John - If the OE fuse is an 8amp slo-blo what value of PTC should I substitute? Just in case.

Pete


----------



## Big Ed (Jun 16, 2009)

What year is the transformer? They had problems with some of the early cw80's.

I found this years ago and posted, 


A copy and paste.
C;80 8;WATT TRANSFORMER Basic starter set or post-starter set power supply. Features two pairs of banana-plug connections for track power and accessory power. The accessory line output can be set to a variety of wattages – a particularly nice feature. The initial versions of this 80-watt transformer had a few quirks.* A number of early CW-80s were made with the power/ground posts wired back- ward.* This isn’t a problem when you’re running a railroad with just the CW-80 providing the power, but operators ran into difficulties when trying to wire early production CW-80s in series with other transformers.

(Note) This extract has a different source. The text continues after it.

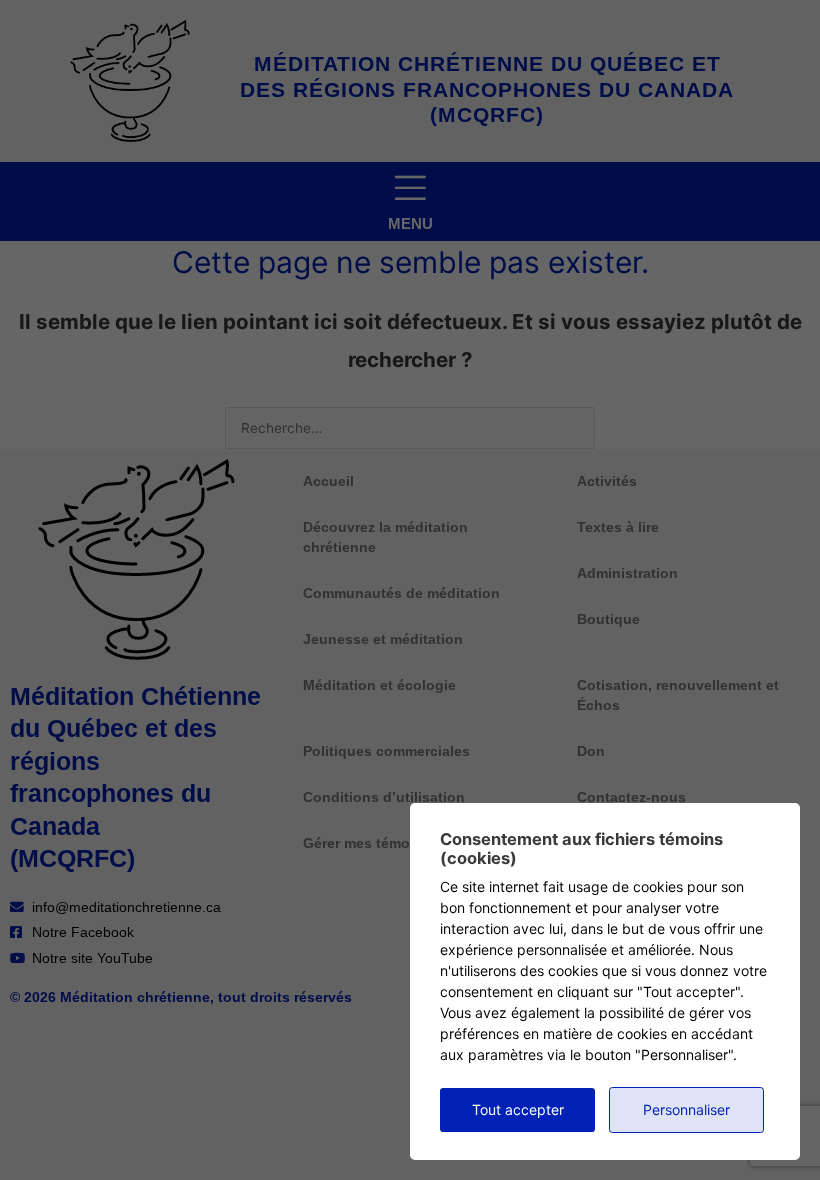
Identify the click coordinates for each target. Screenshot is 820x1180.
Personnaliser (686, 1109)
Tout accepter (518, 1109)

The wiring issue was corrected, and newer CW- 80s are fairly trouble-free performers. These transformers are fan-cooled, a major plus, and 80 watts is a good size for a new railroader who needs a little extra capacity.

I also found this years ago, (another copy and paste)
*1. CW-80*: there are two distinct versions: original and revised: Per Lionel, they share the following characteristics:
Product number 6-14198; 18 volt, *5 *amp, 80 volt-amps; programmable accessory outputs. 
The the two versions differ in their internal wiring, which determines how they should be connected to the layout, among other issues: 
*1a. CW-80 Original* version: Terminals A and B are common ("ground") whereas U and U are "hot." Typically they have a Made in China date containing four characters; for example, 1104 signifying Novermber 2004. See online owners manual 71-4198-251, dated 2/03. Opinion: These were fraught with problems.
*1b. CW-80 Revised* version: Terminals U and U are are common ("ground") whereas A and B are hot. Typically they have a Made in China date containing five alphanumeric characters; for example, G1106, signifying November 2006. See online owners manual #71-4198-250, dated 6/08. Opinion: These seem to be quite reliable. In my experience they will run postwar dual-motor locos but with not a lot of power left over for illuminated passenger cars, etc.


----------



## gunrunnerjohn (Nov 10, 2010)

Texas Pete said:


> Until I mishandled the newest one and had to replace the fuse my three CW-80s have been functioning properly, including the fans, for eight, six and four years of moderate use. I'm guessing I got good ones. In case it means anything they all have the 'G' prefix to the SN.
> 
> John - If the OE fuse is an 8amp slo-blo what value of PTC should I substitute? Just in case.
> 
> Pete


Mine has seen very little use, and the fan makes noise when I turn it on, then after a spell it quiets down, so I haven't bothered to open it up.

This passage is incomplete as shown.